On the other hand, a number of complications of pediatric laparoscopic surgery have been reported.11,12 According to Chen et al,12 these complications included hemorrhage, umbilical hernia, cellulitis, pelvic abscess and small bowel obstruction. Higashimoto et al7 reported the cases of two neonates who developed temporary decreased percutaneous saturation of the oxygen concentration following LAS for intra-abdominal cysts. Esposito et al11 recommended that the open approach with a blunt trocar should be used to prevent the complications of pediatric laparoscopy. Our experience of adult patients who have suffered endoabdominal organ perforation or vascular injury with the Veress needle leads us to agree with his comments. Thus, we performed the open approach method of trocar insertion in both infants, and both our patients encountered no complication.

Moreover, Nezhat et al13 reported that the benefits of laparoscopy for the surgical removal of dermoid cysts in adults were the video augmentation and the minimal cyst content spillage. Van der Zee et al9 reported that the transabdominal puncture and percutaneous gastrostomy introduction set are used for the aspiration of cyst contents.

We used the aspirator kit known as the soft cup aspirator set®, which was very easy to use and proved useful for preventing spillage of the cystic contents. We recommend that this aspirator kit be used when intra-abdominal cystic lesions are removed by LAS. Furthermore, LAS could remove completely the cystic lesion with pedicle.

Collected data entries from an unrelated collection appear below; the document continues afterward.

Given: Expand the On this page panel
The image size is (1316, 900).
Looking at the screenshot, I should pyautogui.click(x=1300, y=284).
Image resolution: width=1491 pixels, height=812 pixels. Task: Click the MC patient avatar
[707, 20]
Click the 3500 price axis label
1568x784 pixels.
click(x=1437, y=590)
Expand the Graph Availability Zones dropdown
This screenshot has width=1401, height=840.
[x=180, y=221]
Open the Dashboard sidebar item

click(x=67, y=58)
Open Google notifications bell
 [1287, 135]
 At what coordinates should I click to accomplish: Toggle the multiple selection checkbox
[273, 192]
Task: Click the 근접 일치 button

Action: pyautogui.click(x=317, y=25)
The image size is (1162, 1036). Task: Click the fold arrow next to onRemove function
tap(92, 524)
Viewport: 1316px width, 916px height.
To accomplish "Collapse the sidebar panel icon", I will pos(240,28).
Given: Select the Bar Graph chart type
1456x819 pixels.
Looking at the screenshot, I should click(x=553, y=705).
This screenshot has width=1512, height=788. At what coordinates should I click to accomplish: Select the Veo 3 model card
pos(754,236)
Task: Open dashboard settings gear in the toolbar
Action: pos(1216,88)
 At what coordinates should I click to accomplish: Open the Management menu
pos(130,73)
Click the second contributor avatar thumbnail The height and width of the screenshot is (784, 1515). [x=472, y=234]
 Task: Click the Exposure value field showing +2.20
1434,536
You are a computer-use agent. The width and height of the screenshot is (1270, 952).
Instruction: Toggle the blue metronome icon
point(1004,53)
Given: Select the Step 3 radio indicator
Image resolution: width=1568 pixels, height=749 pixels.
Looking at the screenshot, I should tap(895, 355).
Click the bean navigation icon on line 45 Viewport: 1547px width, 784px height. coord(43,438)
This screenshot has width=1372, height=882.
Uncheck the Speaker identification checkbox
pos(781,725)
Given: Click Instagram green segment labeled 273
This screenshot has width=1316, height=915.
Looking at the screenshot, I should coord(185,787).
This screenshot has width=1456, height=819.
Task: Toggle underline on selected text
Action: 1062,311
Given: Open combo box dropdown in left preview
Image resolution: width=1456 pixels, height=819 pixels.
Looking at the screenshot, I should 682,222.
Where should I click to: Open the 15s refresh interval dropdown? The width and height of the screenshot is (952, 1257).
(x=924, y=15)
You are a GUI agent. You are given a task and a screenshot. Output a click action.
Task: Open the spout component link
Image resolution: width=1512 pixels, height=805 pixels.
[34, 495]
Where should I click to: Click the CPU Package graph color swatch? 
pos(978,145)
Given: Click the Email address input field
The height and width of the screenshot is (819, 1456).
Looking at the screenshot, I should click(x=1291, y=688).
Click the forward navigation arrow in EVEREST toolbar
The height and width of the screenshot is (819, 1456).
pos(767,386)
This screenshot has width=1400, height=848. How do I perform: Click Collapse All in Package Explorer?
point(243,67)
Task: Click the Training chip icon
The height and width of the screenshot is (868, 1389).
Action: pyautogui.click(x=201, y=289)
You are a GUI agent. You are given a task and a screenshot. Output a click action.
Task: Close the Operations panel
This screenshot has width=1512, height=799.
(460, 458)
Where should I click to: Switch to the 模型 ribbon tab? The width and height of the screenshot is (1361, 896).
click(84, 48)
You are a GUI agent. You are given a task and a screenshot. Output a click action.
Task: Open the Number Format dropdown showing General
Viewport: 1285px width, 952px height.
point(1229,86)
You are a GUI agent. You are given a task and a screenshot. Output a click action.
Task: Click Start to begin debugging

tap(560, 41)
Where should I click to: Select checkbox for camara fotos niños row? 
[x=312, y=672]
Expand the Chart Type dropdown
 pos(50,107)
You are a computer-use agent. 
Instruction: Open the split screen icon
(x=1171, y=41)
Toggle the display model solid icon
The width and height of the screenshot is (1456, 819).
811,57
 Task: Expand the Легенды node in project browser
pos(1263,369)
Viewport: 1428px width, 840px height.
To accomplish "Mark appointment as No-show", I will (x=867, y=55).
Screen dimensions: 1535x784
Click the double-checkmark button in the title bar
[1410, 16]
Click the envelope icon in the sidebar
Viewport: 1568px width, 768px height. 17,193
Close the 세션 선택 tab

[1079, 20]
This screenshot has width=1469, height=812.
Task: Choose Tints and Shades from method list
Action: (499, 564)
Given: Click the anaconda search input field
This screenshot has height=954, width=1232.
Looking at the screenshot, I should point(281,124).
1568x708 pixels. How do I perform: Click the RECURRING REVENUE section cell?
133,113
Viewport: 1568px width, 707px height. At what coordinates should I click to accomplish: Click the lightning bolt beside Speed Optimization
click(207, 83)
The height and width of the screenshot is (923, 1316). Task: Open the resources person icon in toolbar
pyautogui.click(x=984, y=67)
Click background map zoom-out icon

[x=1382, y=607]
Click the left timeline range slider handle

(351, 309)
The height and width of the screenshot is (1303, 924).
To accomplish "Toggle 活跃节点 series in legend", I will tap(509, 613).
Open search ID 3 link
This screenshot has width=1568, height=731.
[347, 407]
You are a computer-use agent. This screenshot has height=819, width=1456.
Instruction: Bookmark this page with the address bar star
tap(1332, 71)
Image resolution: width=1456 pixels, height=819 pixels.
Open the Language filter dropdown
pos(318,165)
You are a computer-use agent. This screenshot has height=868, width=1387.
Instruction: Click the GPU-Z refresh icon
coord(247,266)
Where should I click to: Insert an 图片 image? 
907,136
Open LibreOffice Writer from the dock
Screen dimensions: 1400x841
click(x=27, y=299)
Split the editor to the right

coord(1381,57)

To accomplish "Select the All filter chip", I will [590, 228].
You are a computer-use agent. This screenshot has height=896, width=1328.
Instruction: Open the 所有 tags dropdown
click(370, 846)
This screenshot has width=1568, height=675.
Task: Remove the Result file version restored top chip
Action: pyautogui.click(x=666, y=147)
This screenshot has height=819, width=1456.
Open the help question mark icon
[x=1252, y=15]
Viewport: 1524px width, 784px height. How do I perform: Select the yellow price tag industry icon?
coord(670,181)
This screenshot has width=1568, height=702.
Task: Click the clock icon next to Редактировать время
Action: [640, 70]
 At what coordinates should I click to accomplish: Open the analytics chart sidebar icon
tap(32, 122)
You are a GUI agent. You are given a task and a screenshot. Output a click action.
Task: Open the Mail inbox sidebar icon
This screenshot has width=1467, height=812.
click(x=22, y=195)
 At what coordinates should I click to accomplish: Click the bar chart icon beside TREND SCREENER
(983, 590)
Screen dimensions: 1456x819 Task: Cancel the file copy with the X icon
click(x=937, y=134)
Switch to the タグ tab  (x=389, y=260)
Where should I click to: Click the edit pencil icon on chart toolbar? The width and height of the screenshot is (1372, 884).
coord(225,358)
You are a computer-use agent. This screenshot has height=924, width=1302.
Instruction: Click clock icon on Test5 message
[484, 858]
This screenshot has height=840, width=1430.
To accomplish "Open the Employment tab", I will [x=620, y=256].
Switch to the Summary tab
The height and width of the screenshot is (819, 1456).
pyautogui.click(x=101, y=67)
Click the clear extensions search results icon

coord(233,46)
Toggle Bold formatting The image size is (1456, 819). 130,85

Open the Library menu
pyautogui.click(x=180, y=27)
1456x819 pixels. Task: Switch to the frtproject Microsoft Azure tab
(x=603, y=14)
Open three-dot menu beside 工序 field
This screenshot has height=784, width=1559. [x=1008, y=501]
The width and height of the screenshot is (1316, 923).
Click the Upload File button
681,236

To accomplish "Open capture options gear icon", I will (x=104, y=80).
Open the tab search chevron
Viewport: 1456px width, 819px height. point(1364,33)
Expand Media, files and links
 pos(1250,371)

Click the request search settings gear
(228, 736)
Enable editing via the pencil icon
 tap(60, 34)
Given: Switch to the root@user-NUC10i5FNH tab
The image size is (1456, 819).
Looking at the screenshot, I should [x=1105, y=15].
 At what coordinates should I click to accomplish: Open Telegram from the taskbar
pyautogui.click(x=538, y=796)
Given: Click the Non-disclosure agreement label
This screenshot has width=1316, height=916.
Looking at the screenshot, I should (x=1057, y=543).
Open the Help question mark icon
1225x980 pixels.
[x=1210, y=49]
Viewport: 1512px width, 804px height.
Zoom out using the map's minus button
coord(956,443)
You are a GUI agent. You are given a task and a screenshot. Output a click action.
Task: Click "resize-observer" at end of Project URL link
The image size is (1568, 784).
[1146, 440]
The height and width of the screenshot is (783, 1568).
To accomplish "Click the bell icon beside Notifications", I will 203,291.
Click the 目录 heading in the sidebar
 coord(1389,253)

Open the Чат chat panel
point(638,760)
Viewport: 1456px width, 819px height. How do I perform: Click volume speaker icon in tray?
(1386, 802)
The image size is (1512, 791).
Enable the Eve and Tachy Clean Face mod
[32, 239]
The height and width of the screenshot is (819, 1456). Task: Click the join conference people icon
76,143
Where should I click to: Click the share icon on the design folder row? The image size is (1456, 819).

It leads to preventing the risk of bowel obstruction secondary to remnant pedicle as an adhesive band.14

The number of cases of neonatal and infantile intra-abdominal cystic lesions being diagnosed antenatally has increased in accordance with the prevalence of antenatal ultrasonography.3 In neonates, ovarian cysts are frequent, whereas mesenteric or omental, lymphatic and duplication cysts are few and splenic, hepatic and pancreatic cysts are extremely rare.4,5,15 The surgical indications for neonatal intra-abdominal cystic lesions are the presence of symptoms, such as vomiting and abdominal pain; the possibility of torsion; and a lesion greater than 5 cm in diameter without any reduction, especially ovarian cysts.16,17 Both patients had indications for surgery because of lesions that measured 4 to 5 cm in diameter and because of the possibility of torsion. Regarding the operative procedure for intra-abdominal cystic lesions, extirpation of cystic lesions with a pedicle is easily performed laparoscopically. The further development of miniaturized laparoscopic apparatus for pediatric use and improvements in surgical techniques might result in better laparoscopic procedures for neonates and infants with all intra-abdominal cystic lesions.

CONCLUSIONS

We conclude that LAS is suitable for the management of omental cystic lesions with torsion and ovarian cysts in infants. An aspirator is useful for preventing the spillage of cystic contents in patients with intra-abdominal cystic lesions.